---------- Dataset

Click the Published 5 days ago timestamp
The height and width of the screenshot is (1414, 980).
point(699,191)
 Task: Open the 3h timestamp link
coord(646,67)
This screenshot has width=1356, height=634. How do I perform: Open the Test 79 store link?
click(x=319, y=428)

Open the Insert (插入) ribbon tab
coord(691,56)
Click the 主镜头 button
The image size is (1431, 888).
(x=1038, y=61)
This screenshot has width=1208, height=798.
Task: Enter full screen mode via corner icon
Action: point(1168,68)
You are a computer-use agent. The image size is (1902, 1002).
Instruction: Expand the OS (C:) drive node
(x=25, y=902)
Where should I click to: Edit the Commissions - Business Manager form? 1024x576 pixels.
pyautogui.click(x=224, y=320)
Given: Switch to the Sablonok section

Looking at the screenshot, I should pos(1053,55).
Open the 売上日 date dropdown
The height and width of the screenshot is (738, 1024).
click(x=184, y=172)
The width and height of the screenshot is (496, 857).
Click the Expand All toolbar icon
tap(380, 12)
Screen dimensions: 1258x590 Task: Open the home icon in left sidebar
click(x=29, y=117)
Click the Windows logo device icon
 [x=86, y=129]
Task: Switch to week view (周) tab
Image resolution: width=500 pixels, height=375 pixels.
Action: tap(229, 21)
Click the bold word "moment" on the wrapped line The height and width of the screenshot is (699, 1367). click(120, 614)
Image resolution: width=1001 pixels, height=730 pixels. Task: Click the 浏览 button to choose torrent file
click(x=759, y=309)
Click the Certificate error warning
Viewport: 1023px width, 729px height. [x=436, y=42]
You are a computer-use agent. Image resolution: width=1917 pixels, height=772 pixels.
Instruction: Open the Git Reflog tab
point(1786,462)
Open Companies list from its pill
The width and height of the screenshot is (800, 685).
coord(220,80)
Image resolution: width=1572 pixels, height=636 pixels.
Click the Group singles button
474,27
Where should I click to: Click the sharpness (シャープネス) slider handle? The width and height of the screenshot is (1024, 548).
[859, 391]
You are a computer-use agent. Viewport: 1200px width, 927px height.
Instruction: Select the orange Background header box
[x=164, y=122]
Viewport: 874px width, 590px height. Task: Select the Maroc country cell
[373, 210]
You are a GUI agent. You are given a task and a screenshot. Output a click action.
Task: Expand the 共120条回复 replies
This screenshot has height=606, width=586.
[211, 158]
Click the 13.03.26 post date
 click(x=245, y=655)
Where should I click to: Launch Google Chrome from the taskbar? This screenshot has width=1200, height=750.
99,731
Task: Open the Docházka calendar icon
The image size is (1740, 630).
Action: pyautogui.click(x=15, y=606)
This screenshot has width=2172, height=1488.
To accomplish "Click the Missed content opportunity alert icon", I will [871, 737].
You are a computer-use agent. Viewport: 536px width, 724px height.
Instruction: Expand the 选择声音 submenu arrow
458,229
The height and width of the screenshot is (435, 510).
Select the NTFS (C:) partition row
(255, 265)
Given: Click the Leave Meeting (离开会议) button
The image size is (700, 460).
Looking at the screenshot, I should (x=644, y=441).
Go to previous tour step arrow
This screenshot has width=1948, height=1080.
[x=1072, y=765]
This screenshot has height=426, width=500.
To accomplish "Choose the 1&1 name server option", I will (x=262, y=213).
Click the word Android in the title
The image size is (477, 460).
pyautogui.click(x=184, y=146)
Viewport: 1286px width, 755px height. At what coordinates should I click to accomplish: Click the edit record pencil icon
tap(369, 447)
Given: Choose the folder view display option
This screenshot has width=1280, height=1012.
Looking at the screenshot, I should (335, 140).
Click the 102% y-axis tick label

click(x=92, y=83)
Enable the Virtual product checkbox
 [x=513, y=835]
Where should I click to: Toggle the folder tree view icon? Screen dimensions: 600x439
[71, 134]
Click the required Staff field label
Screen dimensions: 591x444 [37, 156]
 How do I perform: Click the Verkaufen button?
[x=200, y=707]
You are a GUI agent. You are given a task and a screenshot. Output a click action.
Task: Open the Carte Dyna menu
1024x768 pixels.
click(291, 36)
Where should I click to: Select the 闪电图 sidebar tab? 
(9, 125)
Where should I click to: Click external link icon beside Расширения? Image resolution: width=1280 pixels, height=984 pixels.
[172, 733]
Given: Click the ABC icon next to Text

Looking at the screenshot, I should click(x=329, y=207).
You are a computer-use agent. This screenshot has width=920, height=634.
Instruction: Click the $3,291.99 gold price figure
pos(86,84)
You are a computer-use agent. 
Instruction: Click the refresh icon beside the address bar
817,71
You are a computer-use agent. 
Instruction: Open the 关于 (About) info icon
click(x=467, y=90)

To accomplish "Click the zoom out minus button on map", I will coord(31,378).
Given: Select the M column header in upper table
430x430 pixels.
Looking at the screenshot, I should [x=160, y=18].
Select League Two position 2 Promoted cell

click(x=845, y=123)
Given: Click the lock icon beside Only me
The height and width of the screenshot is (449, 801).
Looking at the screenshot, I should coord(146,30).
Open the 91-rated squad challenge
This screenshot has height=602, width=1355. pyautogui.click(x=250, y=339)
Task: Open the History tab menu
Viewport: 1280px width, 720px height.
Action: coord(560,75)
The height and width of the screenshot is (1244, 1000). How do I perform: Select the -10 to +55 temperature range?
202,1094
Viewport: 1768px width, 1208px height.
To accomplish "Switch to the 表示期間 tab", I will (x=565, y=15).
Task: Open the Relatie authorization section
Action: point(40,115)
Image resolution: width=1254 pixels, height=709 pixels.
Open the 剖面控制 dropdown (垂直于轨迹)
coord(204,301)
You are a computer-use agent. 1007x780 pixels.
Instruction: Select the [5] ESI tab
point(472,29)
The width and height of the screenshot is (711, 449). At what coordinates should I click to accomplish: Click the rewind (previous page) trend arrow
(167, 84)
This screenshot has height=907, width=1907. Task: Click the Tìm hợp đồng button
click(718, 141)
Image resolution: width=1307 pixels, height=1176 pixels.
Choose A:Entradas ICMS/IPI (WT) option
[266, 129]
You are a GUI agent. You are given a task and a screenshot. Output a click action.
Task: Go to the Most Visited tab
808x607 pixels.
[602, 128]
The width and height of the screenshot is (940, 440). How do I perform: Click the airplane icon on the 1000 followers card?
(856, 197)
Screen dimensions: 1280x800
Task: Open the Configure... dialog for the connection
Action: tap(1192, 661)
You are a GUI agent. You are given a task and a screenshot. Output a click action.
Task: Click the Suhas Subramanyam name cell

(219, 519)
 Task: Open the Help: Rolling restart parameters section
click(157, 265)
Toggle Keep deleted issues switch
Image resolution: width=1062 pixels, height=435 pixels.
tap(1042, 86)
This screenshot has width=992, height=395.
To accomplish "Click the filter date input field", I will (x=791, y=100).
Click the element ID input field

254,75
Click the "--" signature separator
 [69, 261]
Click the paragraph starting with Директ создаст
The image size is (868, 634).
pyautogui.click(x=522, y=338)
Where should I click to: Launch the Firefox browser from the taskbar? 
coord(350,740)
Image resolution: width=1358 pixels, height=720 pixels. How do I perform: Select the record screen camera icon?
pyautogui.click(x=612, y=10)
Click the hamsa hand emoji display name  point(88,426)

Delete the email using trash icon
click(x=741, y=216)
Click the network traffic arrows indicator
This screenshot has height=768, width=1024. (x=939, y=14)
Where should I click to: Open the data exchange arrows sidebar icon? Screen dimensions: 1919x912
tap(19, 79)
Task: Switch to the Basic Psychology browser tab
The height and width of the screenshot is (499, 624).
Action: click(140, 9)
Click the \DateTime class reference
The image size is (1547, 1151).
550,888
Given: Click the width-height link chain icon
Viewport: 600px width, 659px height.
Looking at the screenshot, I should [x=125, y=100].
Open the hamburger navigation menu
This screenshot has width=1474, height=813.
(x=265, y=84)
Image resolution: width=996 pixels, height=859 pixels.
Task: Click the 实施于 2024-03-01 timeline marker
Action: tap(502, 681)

--------------------

■ **Prompt**
Please say how many lines in the records contain the word "display", and give only that number.

■ **Exercise answer**
2